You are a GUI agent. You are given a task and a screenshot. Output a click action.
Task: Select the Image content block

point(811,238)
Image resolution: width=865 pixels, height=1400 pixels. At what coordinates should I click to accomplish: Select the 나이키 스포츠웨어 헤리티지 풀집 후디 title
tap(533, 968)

#####

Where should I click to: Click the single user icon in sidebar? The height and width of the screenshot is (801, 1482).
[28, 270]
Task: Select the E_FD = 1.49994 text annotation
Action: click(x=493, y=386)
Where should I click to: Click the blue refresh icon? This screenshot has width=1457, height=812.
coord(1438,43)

#####

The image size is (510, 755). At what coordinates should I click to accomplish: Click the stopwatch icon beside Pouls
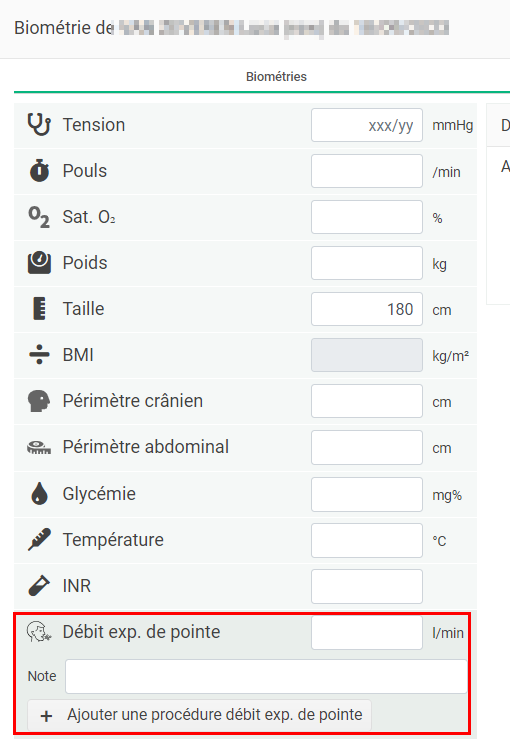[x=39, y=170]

#####

> **To do**
Extract verbatim every line from the one containing "The image size" through the one containing "[x=39, y=170]", both included, and leave the pictures out of your answer.

> **Result**
The image size is (510, 755). At what coordinates should I click to accomplish: Click the stopwatch icon beside Pouls
[x=39, y=170]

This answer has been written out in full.